= Sustainable Little Tokyo =

Arts and cultural community organization

In 2013, Little Tokyo created the arts and cultural organization, Sustainable Little Tokyo, as a community who aims to re-identify and reignite the Japanese culture within a foreign land. Because of the potential threats of gentrification developing within downtown Los Angeles, California, specifically within Alameda Street, 3rd Street, and 1st Street, SLT was created to prevent any injustice to citizens due to city management over their land: including LA Metro’s train station area, the Mangrove block to the east, and the First Street North block to the north of the station. SLT intended to call for action and gain little help from the Japanese-American community who has been affected by the gentrification.

== Biography ==

=== The Demographic ===
Located in downtown Los Angeles, Sustainable Little Tokyo holds a rich cultural heritage and a diverse demographic profile. As of 2010, more than 25% of Little Tokyo’s population was 65 years of age, or older. Between 1990 and 2010, the residents ages 45 and 64 increased by 14.7%. During this period, the percentage of residents ages 24 to 44 decreased by 15.4%. According to data collected in 2022, the population of Little Tokyo stands around 4,000 people.
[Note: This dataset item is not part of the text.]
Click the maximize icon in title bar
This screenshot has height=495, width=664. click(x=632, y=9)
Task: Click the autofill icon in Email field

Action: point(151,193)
The aging population of Little Tokyo faces unique challenges, including linguistic barriers, and social isolation, with over 50% of seniors who are not proficient in English, and 70% living alone.

The greatest demographic group within Little Tokyo residents, specifically between Alameda Street, 3rd Street, and 1st Street are threatened by gentrification. This demographic group consists of Asia, while the second largest group is African American, with a significant population increase between 1990 and 2000. As of 2010, the population proportions stood with 39.6% of the population being Asian, 25.9% Black, 19.5% Hispanic, and 19.5% White.

Within the Asian community of Little Tokyo, the majority Country of Origin is Japan, followed by Korea and China.

=== The Purpose ===
Sustainable Little Tokyo (SLT) aims to resist gentrification while maintaining eco-friendly practices. As a community-driven organization, SLT emphasizes the importance of maintaining a strong connection to their culture, despite inhabiting in America.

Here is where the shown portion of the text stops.